RECORD EXTRACTS:
## Start
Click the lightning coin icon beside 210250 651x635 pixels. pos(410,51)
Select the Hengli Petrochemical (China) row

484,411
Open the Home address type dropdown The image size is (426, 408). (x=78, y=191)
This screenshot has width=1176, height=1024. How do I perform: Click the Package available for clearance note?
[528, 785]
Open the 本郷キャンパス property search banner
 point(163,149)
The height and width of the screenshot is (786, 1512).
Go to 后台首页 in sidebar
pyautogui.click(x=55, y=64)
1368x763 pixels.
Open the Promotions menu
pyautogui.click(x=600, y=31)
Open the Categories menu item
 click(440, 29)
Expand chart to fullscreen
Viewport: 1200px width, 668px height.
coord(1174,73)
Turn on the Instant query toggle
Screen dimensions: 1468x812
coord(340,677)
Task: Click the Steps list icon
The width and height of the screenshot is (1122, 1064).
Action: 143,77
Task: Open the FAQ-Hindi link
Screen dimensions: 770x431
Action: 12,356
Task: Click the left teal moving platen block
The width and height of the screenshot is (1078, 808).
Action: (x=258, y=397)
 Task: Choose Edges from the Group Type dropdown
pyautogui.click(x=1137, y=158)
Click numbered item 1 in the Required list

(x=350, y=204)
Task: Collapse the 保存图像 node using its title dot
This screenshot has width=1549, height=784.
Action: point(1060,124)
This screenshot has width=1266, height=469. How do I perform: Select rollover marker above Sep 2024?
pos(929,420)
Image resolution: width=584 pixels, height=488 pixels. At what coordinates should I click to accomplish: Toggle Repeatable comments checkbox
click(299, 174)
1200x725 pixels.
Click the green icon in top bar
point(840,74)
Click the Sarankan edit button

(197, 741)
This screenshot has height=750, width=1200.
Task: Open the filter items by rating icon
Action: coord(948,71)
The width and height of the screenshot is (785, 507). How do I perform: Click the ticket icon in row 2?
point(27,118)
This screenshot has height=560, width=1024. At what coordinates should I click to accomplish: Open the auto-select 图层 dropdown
## End
TO DO:
Edit the rows from the line with "Open the Categories menu item" up to and including the line with "pos(929,420)", replacing "Task" with "Instruction" and leaving everything else unchanged. Give only those lines.

CORRECT OUTPUT:
Open the Categories menu item
 click(440, 29)
Expand chart to fullscreen
Viewport: 1200px width, 668px height.
coord(1174,73)
Turn on the Instant query toggle
Screen dimensions: 1468x812
coord(340,677)
Instruction: Click the Steps list icon
The width and height of the screenshot is (1122, 1064).
Action: 143,77
Instruction: Open the FAQ-Hindi link
Screen dimensions: 770x431
Action: 12,356
Instruction: Click the left teal moving platen block
The width and height of the screenshot is (1078, 808).
Action: (x=258, y=397)
 Instruction: Choose Edges from the Group Type dropdown
pyautogui.click(x=1137, y=158)
Click numbered item 1 in the Required list

(x=350, y=204)
Instruction: Collapse the 保存图像 node using its title dot
This screenshot has width=1549, height=784.
Action: point(1060,124)
This screenshot has width=1266, height=469. How do I perform: Select rollover marker above Sep 2024?
pos(929,420)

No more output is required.